TO DO:
Copying starts at the line containing "Click the SisTT ONAMET/REP.DOM. credit box" and stops after the last line of the records; each line is repeated exactly, and pictures are skipped.

THE INPUT:
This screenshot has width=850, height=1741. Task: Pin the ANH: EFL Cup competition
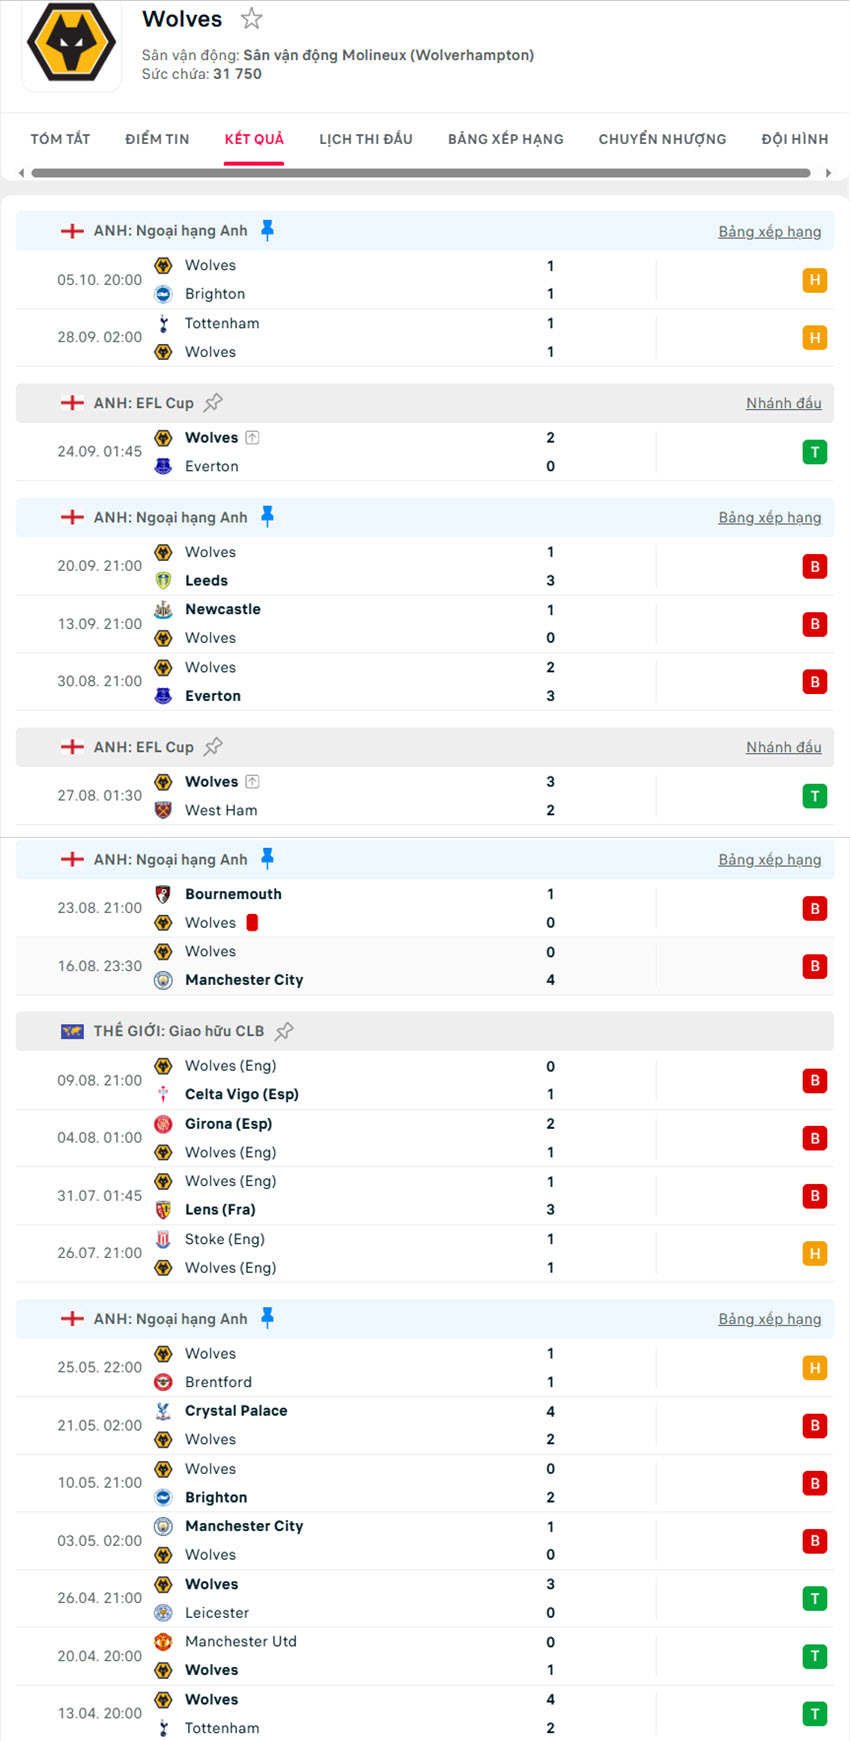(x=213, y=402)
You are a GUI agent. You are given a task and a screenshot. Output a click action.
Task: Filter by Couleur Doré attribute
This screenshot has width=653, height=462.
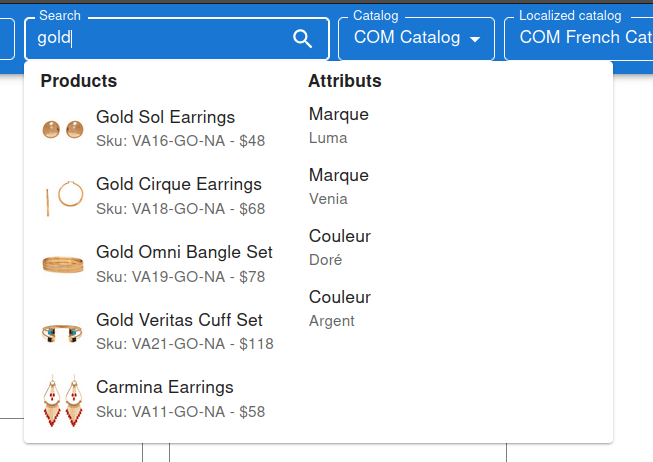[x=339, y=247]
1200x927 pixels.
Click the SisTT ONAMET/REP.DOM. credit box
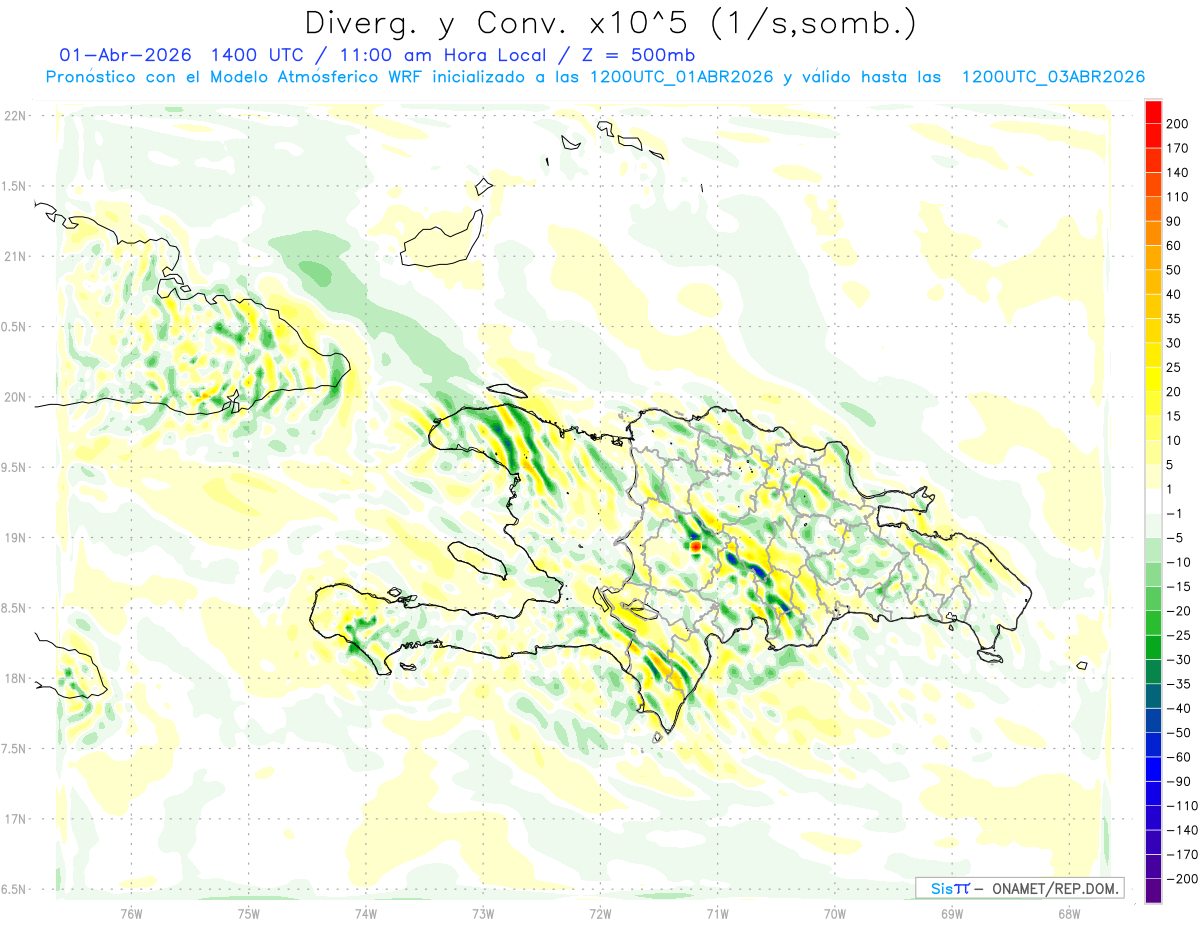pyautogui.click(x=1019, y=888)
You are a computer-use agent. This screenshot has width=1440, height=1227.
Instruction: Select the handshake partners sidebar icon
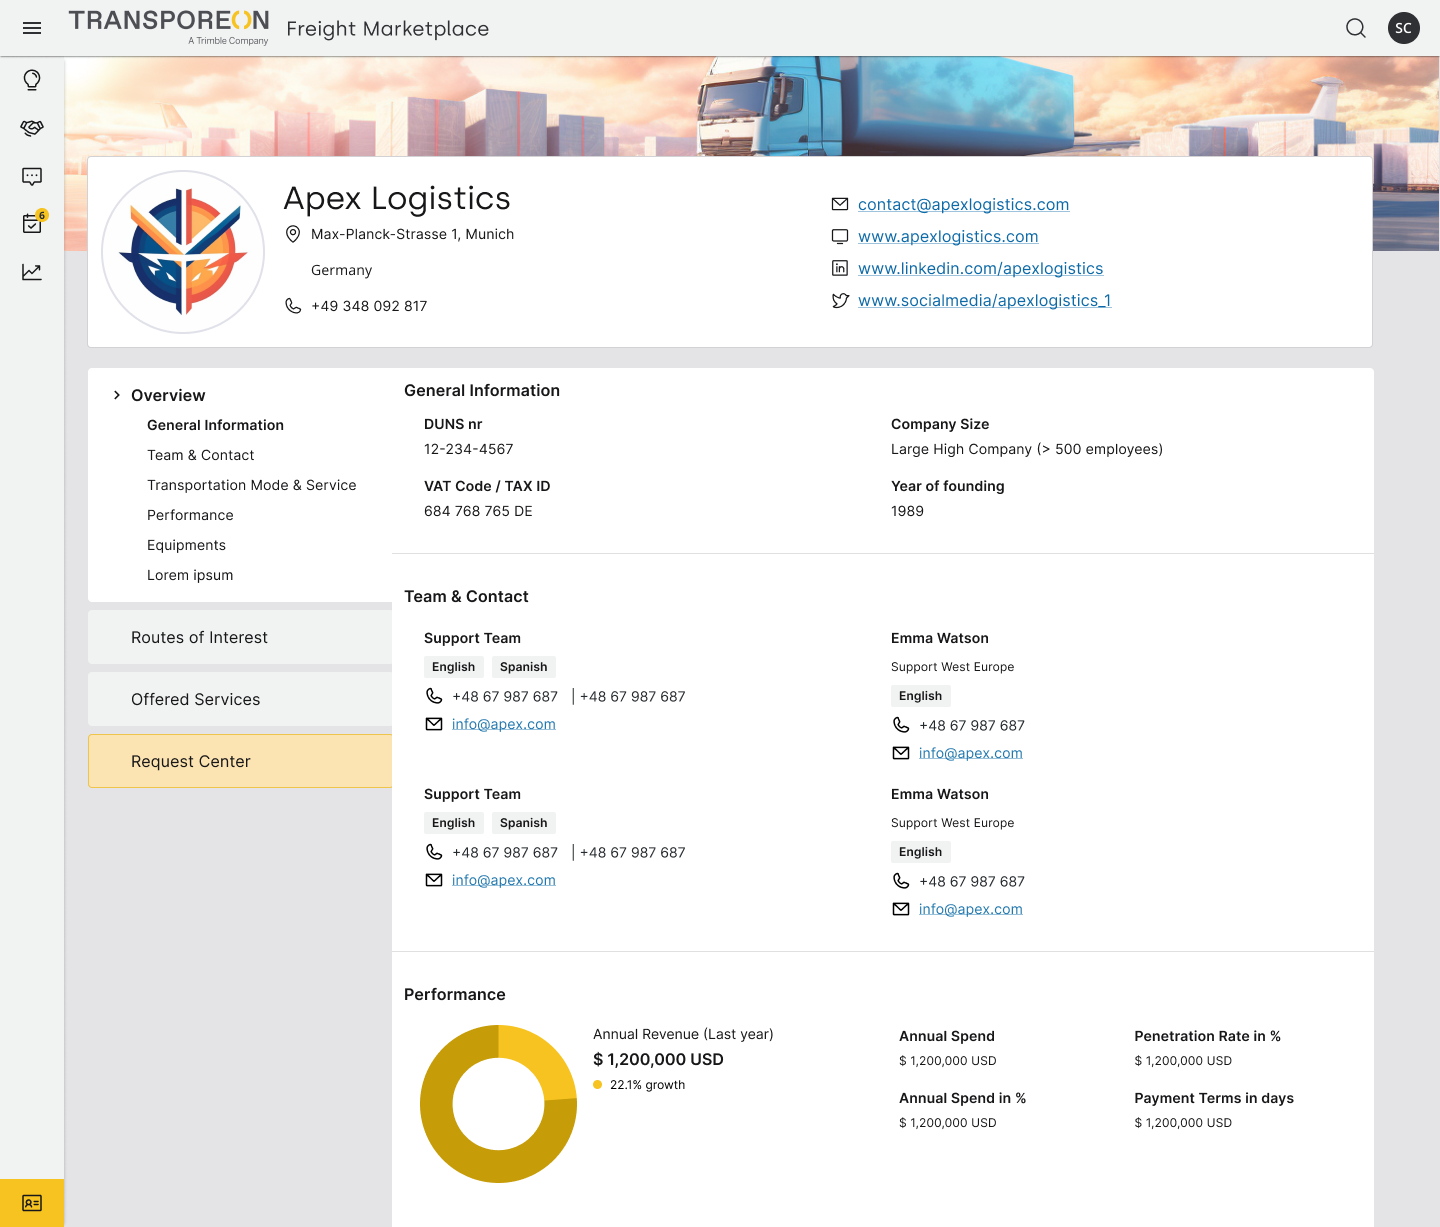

WRITTEN REPLY:
Click the SisTT ONAMET/REP.DOM. credit box
pyautogui.click(x=1019, y=888)
You are a computer-use agent. This screenshot has width=1440, height=1227.
Instruction: Select the handshake partners sidebar icon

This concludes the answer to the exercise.